- Directed by: Tom Ricketts
- Starring: Donald MacDonald
- Production company: Nestor Film Company
- Distributed by: Universal Film Manufacturing Company
- Release date: June 24, 1912;
- Running time: 20 minutes; 2 reels
- Country: United States
- Languages: Silent film (English intertitles)

= The Dawn of Netta =

1912 film by Tom Ricketts

The Dawn of Netta is a 1912 American silent short drama film directed by Tom Ricketts and starring Richard Buhler, Edgar L. Davenport, George De Carlton, and Dorothy Donnelly. It is the first film to be distributed by Universal Pictures. The film was released by Universal Film Manufacturing Company on June 24, 1912.

==Plot==
The story is about a man named Will Barton, who has gone to the mountains in search of health. There, he finds out from a doctor that he is dying and becomes preoccupied with the thought of leaving his daughter Netta alone and unprotected in the world. He telegraphs his best friend, Jack Gordon, to come and see him. Upon his arrival, Barton asks Jack to marry Netta. Initially hesitant due to his current lifestyle, Jack agrees out of gratitude and pity for his dying friend.

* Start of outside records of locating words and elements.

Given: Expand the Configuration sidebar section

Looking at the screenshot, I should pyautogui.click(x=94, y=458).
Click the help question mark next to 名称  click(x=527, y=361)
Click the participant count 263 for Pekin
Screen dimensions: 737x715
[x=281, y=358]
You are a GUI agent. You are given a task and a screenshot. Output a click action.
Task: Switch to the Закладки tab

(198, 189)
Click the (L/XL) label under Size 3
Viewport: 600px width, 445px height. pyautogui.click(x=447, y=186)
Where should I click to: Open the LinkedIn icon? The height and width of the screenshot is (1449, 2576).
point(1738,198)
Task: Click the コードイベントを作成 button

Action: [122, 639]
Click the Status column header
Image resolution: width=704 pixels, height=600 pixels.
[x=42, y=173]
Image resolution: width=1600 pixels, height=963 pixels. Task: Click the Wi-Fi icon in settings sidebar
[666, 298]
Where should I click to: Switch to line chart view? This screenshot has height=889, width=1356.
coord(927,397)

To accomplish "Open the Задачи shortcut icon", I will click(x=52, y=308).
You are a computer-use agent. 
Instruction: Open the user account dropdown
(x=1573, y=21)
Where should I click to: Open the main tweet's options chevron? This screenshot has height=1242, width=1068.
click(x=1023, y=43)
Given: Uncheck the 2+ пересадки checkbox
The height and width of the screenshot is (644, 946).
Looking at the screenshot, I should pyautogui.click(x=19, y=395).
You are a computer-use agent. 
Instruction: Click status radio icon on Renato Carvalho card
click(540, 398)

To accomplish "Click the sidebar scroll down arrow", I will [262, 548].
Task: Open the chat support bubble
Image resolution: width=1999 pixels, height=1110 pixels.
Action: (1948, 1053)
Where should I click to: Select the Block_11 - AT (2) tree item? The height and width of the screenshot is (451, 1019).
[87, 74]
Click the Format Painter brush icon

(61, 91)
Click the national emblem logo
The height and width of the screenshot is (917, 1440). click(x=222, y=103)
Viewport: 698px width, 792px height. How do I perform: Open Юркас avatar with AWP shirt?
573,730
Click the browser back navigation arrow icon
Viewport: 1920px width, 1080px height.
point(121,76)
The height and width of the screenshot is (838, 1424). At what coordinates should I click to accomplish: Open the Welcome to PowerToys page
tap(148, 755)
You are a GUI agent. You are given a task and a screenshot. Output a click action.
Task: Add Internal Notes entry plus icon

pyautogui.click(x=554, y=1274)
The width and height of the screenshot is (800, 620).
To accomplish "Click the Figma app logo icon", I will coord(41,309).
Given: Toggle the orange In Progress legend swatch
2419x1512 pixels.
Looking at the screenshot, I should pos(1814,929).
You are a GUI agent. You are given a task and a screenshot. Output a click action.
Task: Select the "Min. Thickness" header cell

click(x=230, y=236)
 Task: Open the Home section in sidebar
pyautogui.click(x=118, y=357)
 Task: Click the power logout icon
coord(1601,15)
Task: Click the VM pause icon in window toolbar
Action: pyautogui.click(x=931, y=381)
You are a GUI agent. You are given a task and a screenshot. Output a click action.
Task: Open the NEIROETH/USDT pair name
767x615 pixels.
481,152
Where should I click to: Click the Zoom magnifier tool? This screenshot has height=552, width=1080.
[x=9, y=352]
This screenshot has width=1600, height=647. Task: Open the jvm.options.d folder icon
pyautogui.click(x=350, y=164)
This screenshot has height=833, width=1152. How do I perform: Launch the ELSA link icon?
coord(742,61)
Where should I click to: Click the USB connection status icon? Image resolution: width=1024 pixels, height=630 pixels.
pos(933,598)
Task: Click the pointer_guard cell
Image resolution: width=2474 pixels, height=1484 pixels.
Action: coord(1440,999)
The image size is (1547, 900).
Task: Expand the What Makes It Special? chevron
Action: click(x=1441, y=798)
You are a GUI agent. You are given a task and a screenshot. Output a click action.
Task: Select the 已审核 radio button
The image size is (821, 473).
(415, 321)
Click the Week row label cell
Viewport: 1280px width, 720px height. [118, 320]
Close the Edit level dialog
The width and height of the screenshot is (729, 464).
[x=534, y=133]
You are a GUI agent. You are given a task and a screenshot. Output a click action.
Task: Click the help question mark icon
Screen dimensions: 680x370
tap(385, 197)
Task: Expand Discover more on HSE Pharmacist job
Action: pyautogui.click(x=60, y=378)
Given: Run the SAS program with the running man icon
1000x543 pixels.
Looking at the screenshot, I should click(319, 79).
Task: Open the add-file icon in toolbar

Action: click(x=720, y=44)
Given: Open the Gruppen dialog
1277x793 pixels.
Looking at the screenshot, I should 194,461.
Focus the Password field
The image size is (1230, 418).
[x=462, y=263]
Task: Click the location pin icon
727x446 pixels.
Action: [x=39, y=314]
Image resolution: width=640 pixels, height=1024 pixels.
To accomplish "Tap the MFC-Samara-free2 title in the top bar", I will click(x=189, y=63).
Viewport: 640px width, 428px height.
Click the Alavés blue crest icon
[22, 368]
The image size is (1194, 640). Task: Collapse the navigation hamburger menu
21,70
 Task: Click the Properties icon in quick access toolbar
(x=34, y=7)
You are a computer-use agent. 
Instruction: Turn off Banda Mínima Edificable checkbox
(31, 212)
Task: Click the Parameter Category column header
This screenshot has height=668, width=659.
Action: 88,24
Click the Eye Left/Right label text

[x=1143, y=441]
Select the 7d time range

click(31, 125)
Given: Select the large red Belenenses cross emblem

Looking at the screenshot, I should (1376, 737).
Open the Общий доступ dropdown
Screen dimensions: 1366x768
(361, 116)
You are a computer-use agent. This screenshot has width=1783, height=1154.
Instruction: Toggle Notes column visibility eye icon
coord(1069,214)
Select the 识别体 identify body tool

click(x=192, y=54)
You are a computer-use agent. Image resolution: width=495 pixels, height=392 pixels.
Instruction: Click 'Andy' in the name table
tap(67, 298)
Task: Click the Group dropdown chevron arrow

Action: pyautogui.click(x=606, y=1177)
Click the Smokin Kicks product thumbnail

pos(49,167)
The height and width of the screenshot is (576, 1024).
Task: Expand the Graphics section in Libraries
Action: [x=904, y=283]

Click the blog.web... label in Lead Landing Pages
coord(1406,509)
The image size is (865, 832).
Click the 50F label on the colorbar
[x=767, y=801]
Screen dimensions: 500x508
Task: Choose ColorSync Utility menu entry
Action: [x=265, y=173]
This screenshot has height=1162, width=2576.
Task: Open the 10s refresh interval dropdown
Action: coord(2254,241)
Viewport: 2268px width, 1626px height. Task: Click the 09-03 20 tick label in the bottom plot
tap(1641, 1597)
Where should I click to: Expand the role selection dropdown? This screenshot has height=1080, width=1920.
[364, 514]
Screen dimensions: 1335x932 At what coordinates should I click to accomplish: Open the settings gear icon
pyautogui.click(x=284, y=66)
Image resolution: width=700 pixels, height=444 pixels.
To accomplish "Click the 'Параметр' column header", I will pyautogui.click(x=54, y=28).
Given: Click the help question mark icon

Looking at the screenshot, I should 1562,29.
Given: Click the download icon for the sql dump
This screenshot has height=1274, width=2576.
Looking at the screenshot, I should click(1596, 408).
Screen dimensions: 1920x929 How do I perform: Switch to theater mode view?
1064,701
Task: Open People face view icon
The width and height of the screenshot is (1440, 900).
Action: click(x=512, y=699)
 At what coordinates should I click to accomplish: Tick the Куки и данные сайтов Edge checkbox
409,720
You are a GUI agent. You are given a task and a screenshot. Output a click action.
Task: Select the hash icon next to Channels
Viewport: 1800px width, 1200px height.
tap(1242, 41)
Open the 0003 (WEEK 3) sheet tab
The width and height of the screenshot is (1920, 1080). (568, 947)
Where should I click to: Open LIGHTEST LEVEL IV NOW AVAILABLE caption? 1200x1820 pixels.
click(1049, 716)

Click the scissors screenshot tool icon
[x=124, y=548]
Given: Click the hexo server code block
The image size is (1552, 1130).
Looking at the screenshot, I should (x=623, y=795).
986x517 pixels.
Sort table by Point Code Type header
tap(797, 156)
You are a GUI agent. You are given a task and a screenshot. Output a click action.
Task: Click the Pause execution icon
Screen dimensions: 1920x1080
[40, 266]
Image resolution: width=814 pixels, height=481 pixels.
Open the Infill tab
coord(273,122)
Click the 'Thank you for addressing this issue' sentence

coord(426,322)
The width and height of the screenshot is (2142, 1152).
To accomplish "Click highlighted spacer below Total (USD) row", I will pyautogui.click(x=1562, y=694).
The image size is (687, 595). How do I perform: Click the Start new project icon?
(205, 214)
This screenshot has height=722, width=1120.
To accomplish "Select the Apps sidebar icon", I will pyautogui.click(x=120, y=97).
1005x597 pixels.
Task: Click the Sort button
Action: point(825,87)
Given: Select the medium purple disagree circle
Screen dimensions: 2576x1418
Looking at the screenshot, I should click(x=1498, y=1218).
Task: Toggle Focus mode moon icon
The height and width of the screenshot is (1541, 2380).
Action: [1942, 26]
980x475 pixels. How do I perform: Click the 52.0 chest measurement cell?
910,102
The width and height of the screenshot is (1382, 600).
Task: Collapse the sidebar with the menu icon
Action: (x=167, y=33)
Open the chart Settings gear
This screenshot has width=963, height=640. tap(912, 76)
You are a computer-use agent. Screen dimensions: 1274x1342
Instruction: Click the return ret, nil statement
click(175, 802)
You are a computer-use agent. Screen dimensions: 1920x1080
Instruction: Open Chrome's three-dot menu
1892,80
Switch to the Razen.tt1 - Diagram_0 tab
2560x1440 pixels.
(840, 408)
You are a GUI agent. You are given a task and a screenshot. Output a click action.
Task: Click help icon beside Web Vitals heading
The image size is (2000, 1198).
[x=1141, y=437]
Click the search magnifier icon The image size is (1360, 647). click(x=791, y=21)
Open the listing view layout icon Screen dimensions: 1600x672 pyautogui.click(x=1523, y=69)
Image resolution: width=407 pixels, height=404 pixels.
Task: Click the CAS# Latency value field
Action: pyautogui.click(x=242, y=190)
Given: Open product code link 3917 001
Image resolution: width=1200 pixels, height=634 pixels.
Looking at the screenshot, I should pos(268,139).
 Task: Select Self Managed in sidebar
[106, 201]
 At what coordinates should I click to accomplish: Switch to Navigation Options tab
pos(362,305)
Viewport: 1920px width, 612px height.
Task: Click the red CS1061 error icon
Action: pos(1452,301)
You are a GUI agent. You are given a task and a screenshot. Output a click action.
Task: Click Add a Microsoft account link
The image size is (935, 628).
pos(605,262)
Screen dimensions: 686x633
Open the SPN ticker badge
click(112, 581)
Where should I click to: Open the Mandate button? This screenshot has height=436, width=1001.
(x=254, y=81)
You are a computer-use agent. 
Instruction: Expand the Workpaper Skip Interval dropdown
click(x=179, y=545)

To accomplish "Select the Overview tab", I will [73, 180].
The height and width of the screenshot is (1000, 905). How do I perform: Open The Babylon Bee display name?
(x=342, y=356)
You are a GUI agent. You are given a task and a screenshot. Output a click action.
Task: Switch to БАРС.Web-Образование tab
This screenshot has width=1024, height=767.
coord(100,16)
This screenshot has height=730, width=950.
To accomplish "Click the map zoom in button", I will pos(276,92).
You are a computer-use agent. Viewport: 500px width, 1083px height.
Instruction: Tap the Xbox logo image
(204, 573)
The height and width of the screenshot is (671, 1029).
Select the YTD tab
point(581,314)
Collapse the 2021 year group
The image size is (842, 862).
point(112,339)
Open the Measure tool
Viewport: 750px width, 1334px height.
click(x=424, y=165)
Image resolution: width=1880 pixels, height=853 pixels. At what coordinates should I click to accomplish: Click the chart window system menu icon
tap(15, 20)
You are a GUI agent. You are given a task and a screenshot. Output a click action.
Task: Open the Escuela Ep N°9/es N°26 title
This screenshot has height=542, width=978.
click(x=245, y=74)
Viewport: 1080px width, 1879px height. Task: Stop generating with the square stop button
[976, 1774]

Later, Jack sends Netta to a school in Paris, but as time passes, he gradually forgets his promise to Barton and his engagement to Netta, becoming attached to a widow named Mrs. Smith Douglas instead. When Netta returns, Jack persuades Mrs. Douglas to take care of her for a few days so that he can provide for her suitably, but neglects to inform her that he is engaged to Netta.

When Netta returns, Jack is surprised to find that she has grown into a beautiful woman, and he falls in love with her. However, seeing how popular Netta is with other young men, he struggles between his love and a desire to be unselfish. Eventually, he decides to give Netta her freedom so that she may marry someone closer to her age.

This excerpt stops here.